Mais cela ne suffit pas !
Car les maîtres du Kremlin ont d’autres possibilités pour masquer la réalité et conserver leurs privilèges dans l’Empire. D’abord le pouvoir d’oubli. Ils savent bien que l’opinion publique n’arrive pas à avoir une attention soutenue, surtout à l’époque où même les « vedettes » doivent changer périodiquement. L’exemple de la Hongrie en 1956 et de la Tchécoslovaquie en 1968 est démonstratif : après la flambée d’indignation générale, une infime minorité continue seule à s’intéresser au sort de ces peuples « normalisés ».
Le Kremlin possède aussi son énorme appareil de « désinformation », c’est à dire son appareil d’agit-prop (agitation et propagande) qui à travers le monde essaie de sauver le mythe du paradis terrestre et de la société sans classe.
Mais il y a quelque chose d’encore plus grave.
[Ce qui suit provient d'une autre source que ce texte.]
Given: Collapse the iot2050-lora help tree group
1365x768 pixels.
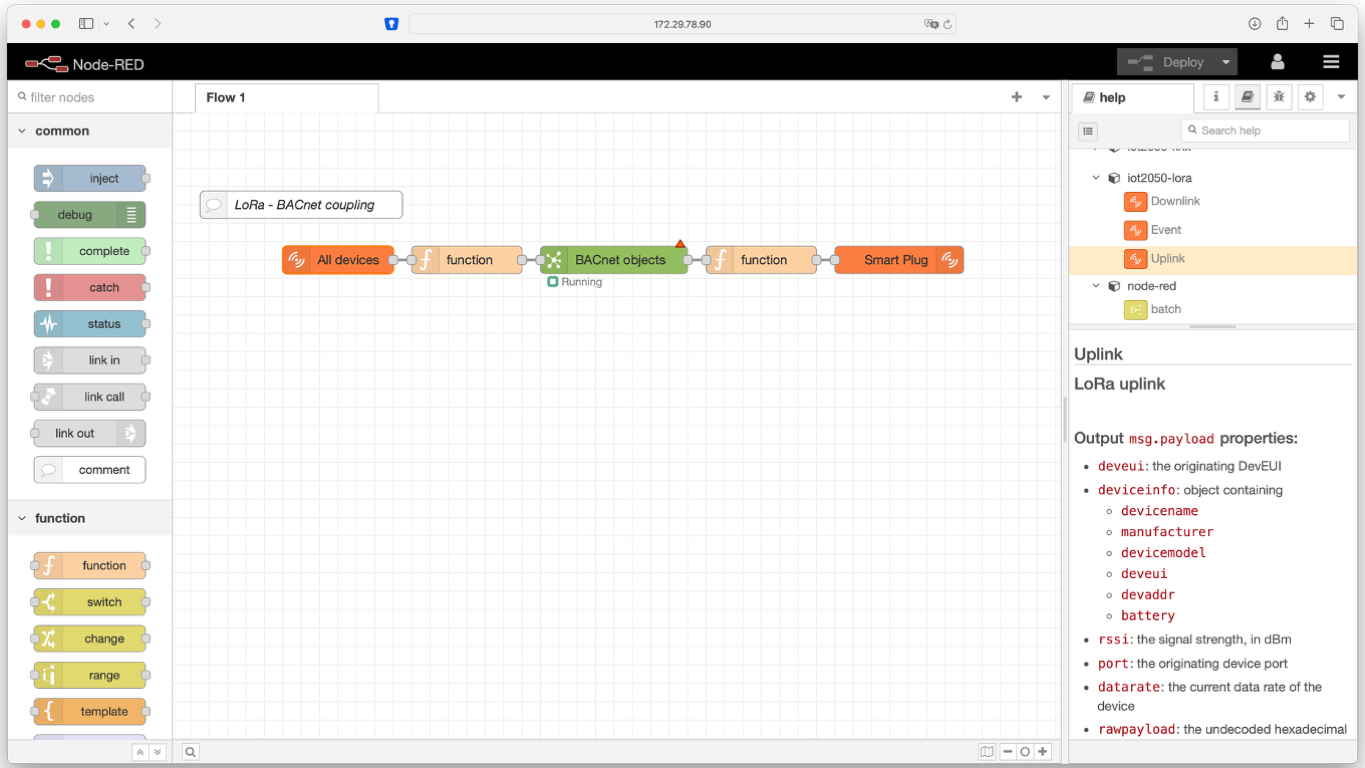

J’ai eu l’occasion de discuter récemment avec un citoyen moyen des Pays de l’Est. Voilà son argument : leur propagande officielle ne dit jamais la vérité (cela il l’admet), mais la propagande d’en face ne dit pas non plus la vérité, car la vérité n’existe pas, les résistants afghans n’existent pas, tout est mensonge.
Non seulement les peuples de l’Est sont privés de la première des libertés, celle de la parole, de l’expression, mais ils finissent par perdre l’usage de la parole elle-même, avec la faculté de penser, de chercher la vérité, de critiquer. Que peut on faire devant cet état de chose ? Pratiquement rien mais il faut le faire. Il faut continuer de témoigner, d’informer, de parler à la place de ceux qui sont réduits au silence. Ici, dans IZTOK, nous sommes très peu nombreux, notre auditoire est très limité, mais nous devons participer à cette tâche. Quelques autres publications ou mouvements le font aussi. Nous pouvons citer :
- L’ALTERNATIVE, 1 place Paul Painlevé, 75005 Paris
- LIBRE, ed. Payot, 106 bd St Germain, 75006 Paris
- LES CAHIERS DU SAMIZDAT, 48 rue du lac, 1050 Bruxelles
- AMNESTY INTERNATIONAL, 18 rue de Varenne, 75007 Paris
En quoi consiste l’originalité de notre revue ? D’abord à partir de nos propres expériences, notre « vécu » dans les Pays de l’Est, nos possibilités linguistiques, il nous semble que nous pouvons servir d’intermédiaires entre ceux de l’Est et ceux de l’Ouest. Nous paraissons trop rarement pour être efficaces dans l’information directe. Mais par contre nous pouvons aborder des études plus détaillées, plus politiques. Nous avons notre optique libertaire mais nous refusons d’imposer un « mythe libertaire » pour remplacer les autres mythes. Nous tâcherons de donner la parole chaque fois que nous le pourrons à l’expérience vécue. Dans ce numéro, par exemple, plusieurs textes concernent la Yougoslavie sont rédigés par des Yougoslaves à partir de leur propre expérience. Même s’il existe des contradictions, nous préférons le débat à des affirmations unilatérales.